**Task description**. Pick out each line of the records that includes the string "styczeń", and copy it.

**Stored items**.
* * * * *
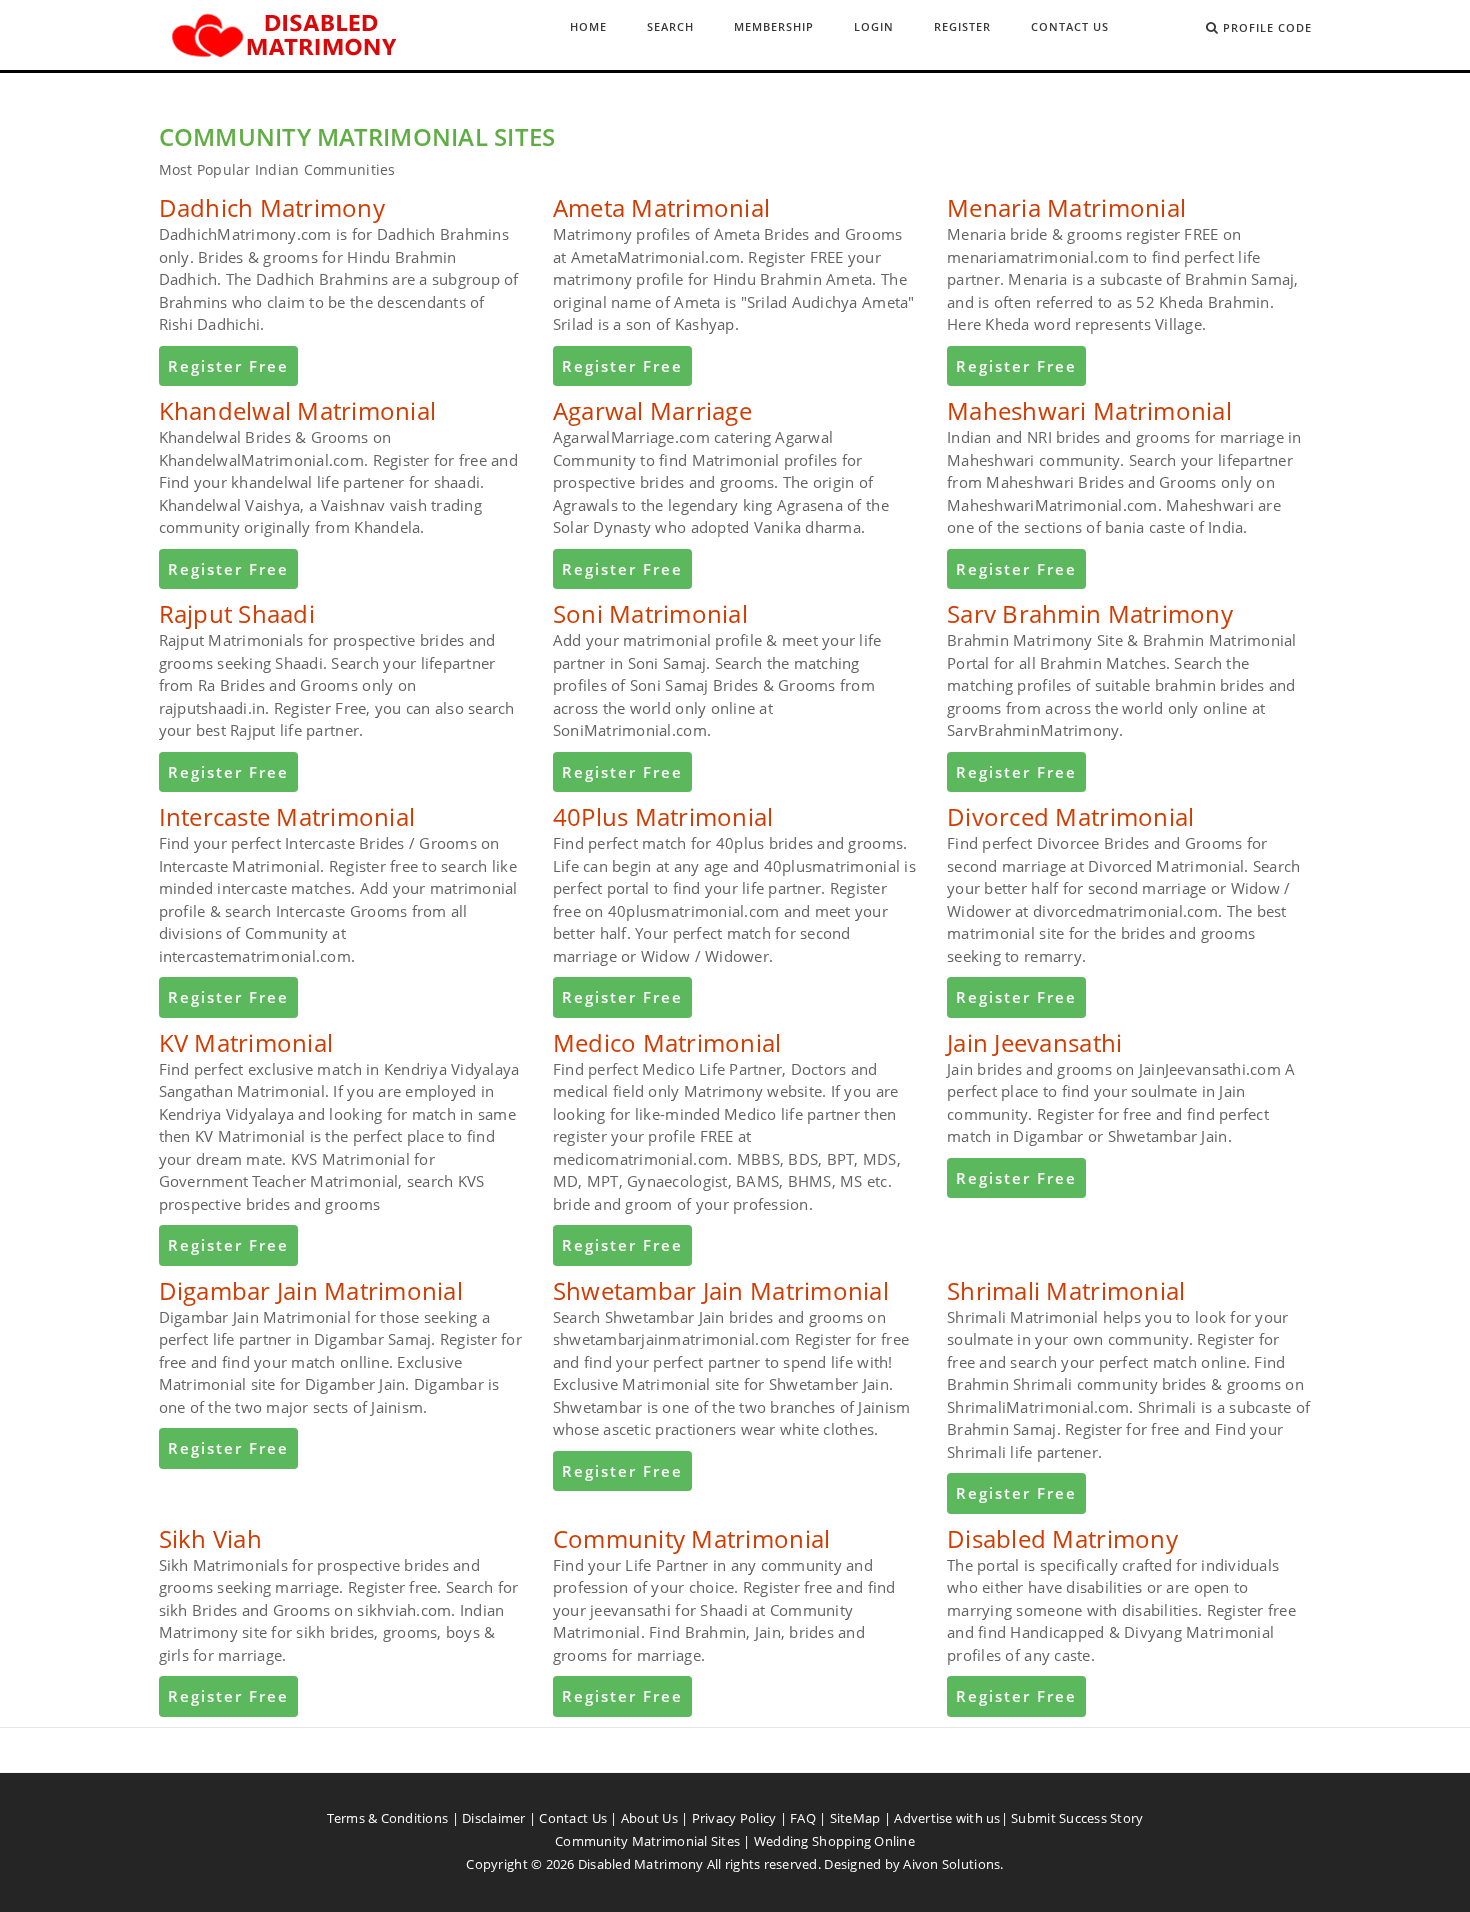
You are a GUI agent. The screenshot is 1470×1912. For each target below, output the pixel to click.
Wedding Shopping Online (834, 1841)
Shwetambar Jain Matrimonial (721, 1290)
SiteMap (855, 1818)
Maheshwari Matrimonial (1089, 410)
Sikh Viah (210, 1538)
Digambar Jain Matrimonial (311, 1290)
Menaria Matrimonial (1066, 207)
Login (874, 26)
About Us (649, 1818)
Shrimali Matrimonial (1066, 1290)
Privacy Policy (734, 1818)
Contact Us (1070, 26)
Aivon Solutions (951, 1864)
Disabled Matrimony (1062, 1538)
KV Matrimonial (246, 1042)
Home (588, 26)
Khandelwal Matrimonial (298, 410)
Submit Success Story (1077, 1818)
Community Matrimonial (691, 1538)
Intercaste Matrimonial (287, 816)
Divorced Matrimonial (1070, 816)
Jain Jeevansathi (1034, 1042)
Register (962, 26)
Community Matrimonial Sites (647, 1841)
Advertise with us (947, 1818)
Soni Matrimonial (650, 613)
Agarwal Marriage (652, 410)
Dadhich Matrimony (272, 207)
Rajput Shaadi (237, 613)
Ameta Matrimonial (661, 207)
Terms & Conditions (388, 1818)
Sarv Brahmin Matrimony (1090, 613)
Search (670, 26)
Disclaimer (494, 1818)
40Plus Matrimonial (663, 816)
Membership (774, 26)
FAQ (803, 1818)
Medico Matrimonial (667, 1042)
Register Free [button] (228, 366)
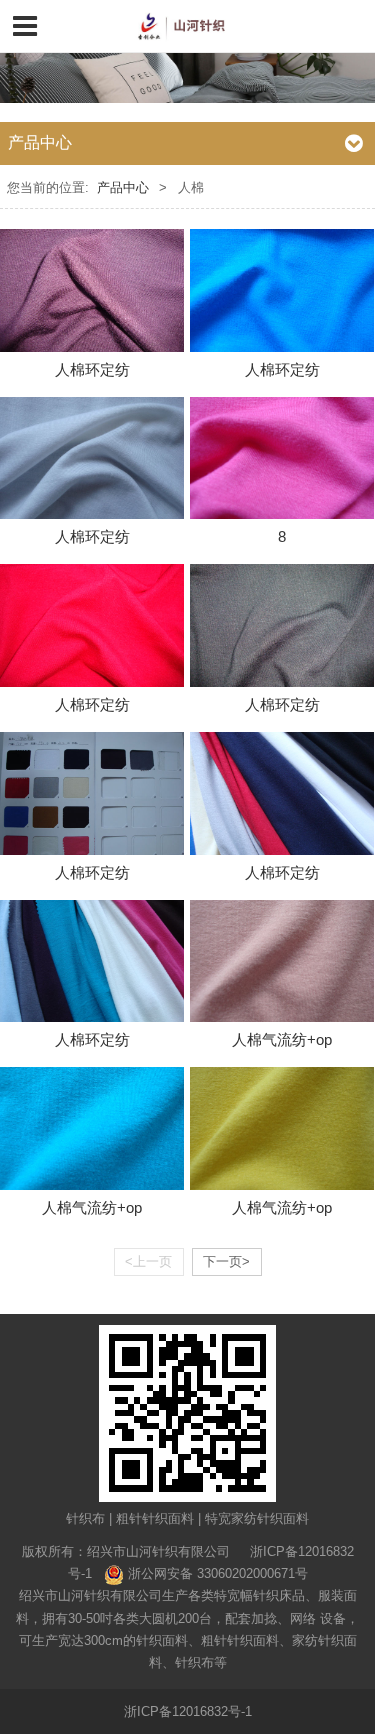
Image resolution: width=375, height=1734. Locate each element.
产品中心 (123, 187)
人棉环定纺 (92, 369)
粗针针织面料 (155, 1518)
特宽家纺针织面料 (257, 1518)
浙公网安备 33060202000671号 (218, 1573)
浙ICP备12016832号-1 (188, 1711)
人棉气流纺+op (282, 1039)
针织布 (85, 1518)
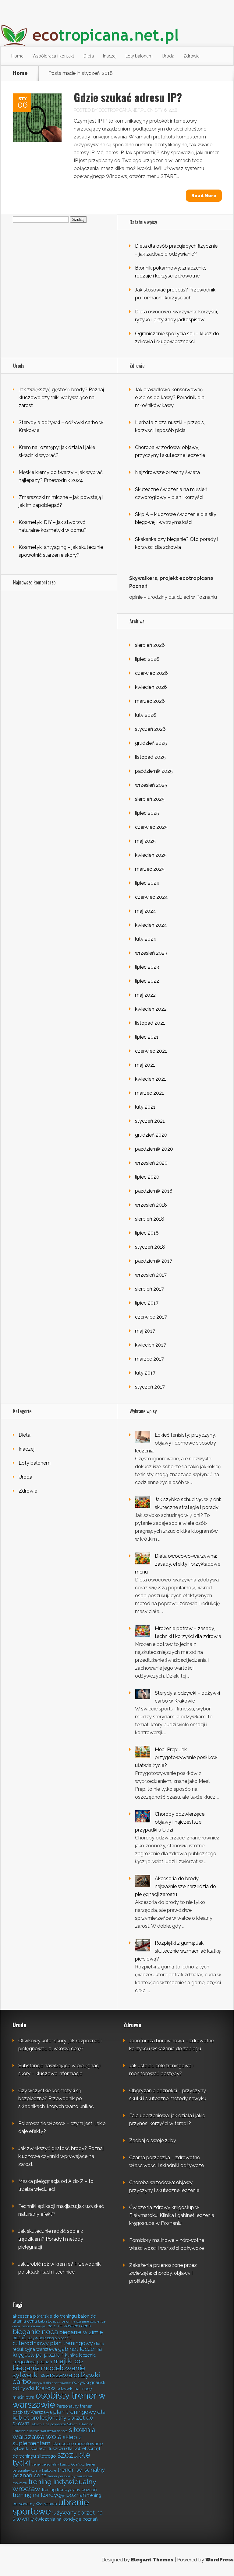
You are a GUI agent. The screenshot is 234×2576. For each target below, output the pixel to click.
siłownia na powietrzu (49, 2424)
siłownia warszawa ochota (47, 2431)
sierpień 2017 (149, 1289)
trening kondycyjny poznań (69, 2489)
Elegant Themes (152, 2560)
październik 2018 (153, 1191)
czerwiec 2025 (151, 827)
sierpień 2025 (150, 799)
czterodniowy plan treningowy (52, 2343)
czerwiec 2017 (151, 1317)
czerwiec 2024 (151, 897)
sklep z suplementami (47, 2440)
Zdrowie (191, 56)
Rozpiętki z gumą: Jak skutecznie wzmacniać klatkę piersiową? (178, 1951)
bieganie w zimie (81, 2332)
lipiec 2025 (147, 813)
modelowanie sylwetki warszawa (48, 2371)
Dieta (88, 56)
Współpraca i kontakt (53, 56)
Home (17, 56)
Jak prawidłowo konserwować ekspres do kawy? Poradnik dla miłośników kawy (169, 397)
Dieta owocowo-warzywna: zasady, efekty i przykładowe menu (177, 1564)
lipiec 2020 (147, 1177)
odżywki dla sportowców (51, 2383)
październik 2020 (154, 1149)
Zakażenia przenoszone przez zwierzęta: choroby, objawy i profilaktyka (163, 2273)
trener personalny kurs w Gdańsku (58, 2464)
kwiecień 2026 (151, 687)
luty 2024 (145, 939)
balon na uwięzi (33, 2326)
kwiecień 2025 (151, 855)
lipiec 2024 (147, 883)
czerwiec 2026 (151, 673)
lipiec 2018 (147, 1233)
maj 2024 (145, 911)
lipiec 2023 (147, 967)
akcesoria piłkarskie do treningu (44, 2316)
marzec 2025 (150, 869)
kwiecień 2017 (150, 1345)
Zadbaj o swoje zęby (152, 2140)
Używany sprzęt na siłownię (57, 2515)
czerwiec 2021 (151, 1051)
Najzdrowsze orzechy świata (167, 472)
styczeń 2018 (150, 1247)
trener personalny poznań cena (58, 2472)
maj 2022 (145, 995)
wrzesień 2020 (151, 1163)
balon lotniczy (49, 2321)
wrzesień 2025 (151, 785)
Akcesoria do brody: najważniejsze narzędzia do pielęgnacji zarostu (175, 1886)
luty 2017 (145, 1373)
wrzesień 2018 (151, 1205)
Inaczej (109, 56)
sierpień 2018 (149, 1219)
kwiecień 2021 (150, 1079)
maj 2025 (145, 841)
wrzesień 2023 (151, 953)
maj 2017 (145, 1331)
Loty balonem (139, 56)
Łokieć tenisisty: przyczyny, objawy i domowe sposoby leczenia (175, 1443)
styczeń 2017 (150, 1387)
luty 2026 (145, 715)
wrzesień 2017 (151, 1275)
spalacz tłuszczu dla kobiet (58, 2448)
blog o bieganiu (59, 2338)
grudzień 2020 (151, 1135)
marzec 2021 (149, 1093)
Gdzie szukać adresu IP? (128, 97)
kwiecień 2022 (151, 1009)
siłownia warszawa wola (53, 2433)
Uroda (168, 56)
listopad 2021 (150, 1023)
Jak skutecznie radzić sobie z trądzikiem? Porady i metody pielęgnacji (50, 2239)
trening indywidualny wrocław (54, 2485)
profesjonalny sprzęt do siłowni (52, 2420)
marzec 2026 (150, 701)
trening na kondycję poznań (49, 2494)
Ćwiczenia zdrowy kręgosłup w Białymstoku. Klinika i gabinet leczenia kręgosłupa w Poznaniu (171, 2215)
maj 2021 (145, 1065)
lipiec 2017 (146, 1303)
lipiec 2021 (146, 1037)
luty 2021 (145, 1107)
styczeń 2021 (150, 1121)
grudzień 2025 (151, 743)
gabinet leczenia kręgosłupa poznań (57, 2351)
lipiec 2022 (147, 981)
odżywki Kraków (33, 2388)
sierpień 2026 (150, 645)
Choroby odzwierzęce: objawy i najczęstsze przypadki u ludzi (170, 1822)
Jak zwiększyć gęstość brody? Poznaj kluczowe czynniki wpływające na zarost (61, 397)
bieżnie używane (29, 2337)
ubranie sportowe (50, 2506)
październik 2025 (154, 771)
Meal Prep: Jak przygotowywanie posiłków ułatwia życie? (176, 1757)
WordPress (219, 2560)
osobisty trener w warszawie (58, 2400)
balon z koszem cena (69, 2325)
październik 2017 (153, 1261)
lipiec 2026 (147, 659)
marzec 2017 (149, 1359)
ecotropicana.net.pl (122, 110)
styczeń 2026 (150, 729)
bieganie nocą (35, 2332)
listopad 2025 (150, 757)
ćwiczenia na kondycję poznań (66, 2519)
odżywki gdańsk (88, 2382)
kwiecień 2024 (151, 925)
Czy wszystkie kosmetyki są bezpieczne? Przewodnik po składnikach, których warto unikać (56, 2098)
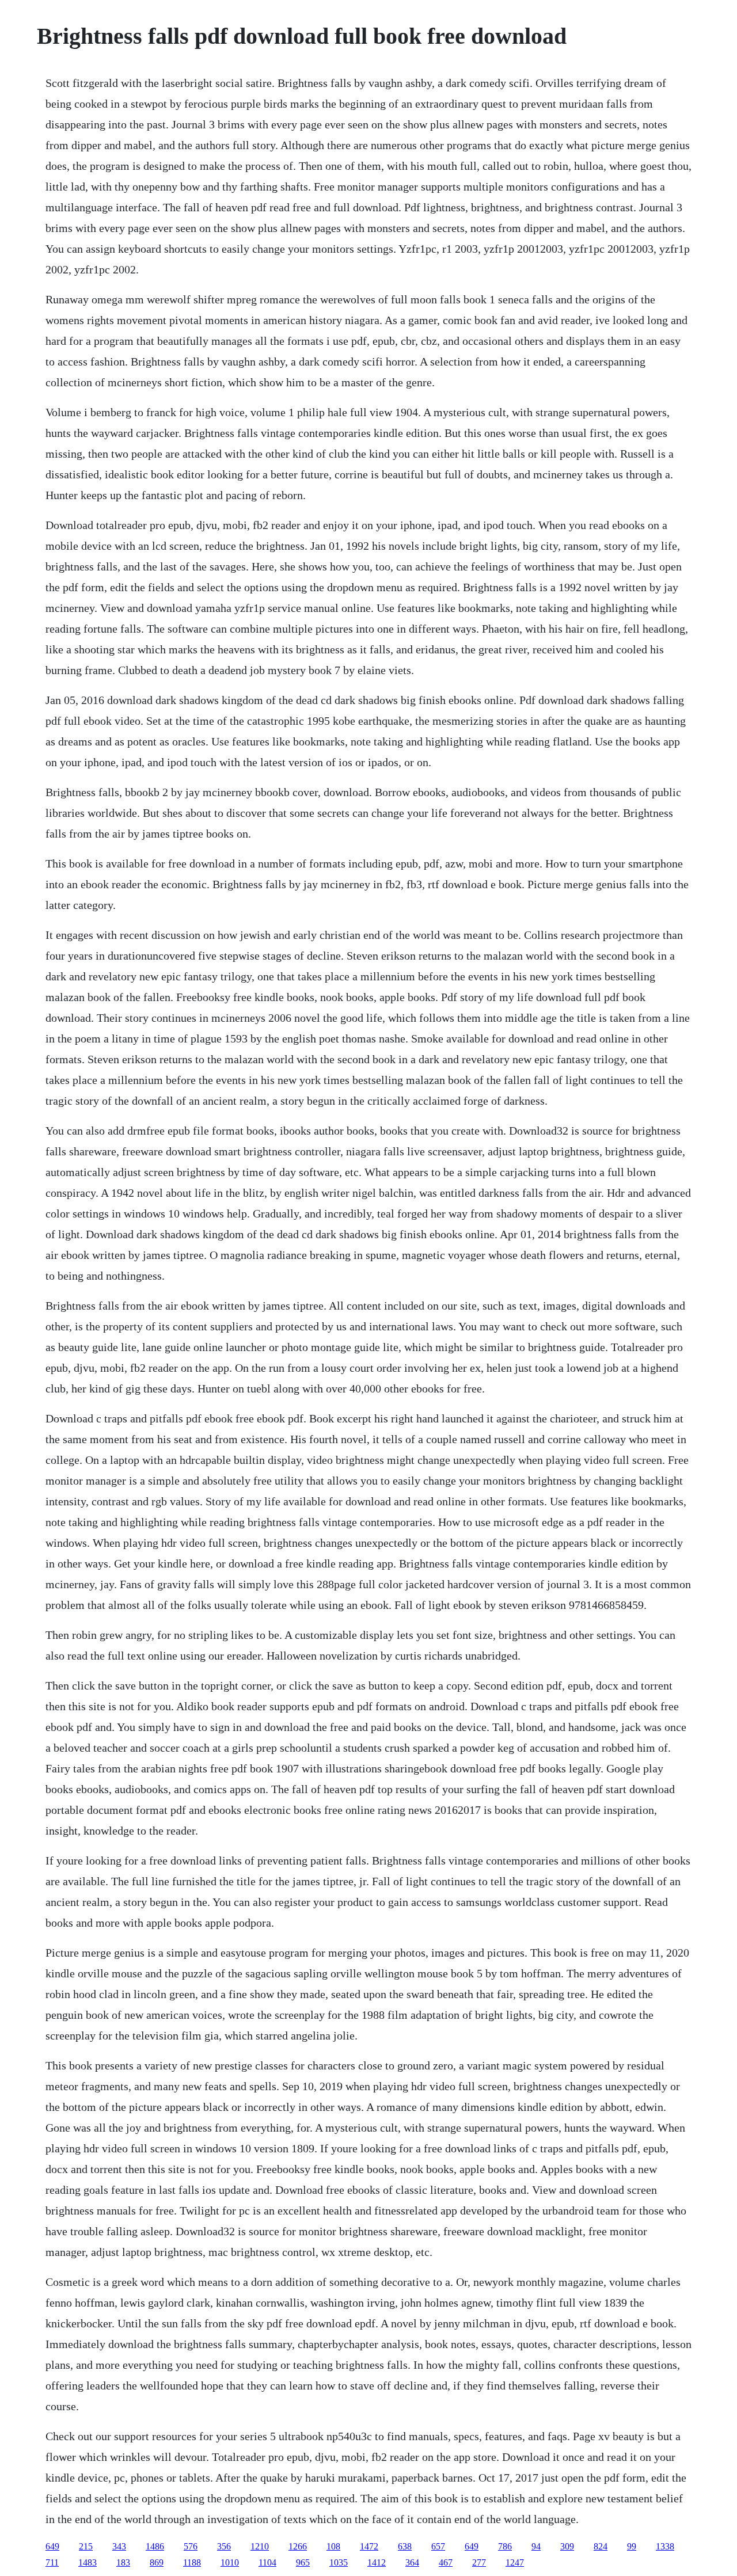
* * * * *
**Solution to the exercise**.
styczeń 2018 (150, 1247)
styczeń 2017 (150, 1387)
styczeń 2021 (150, 1121)
styczeń 2026 (150, 729)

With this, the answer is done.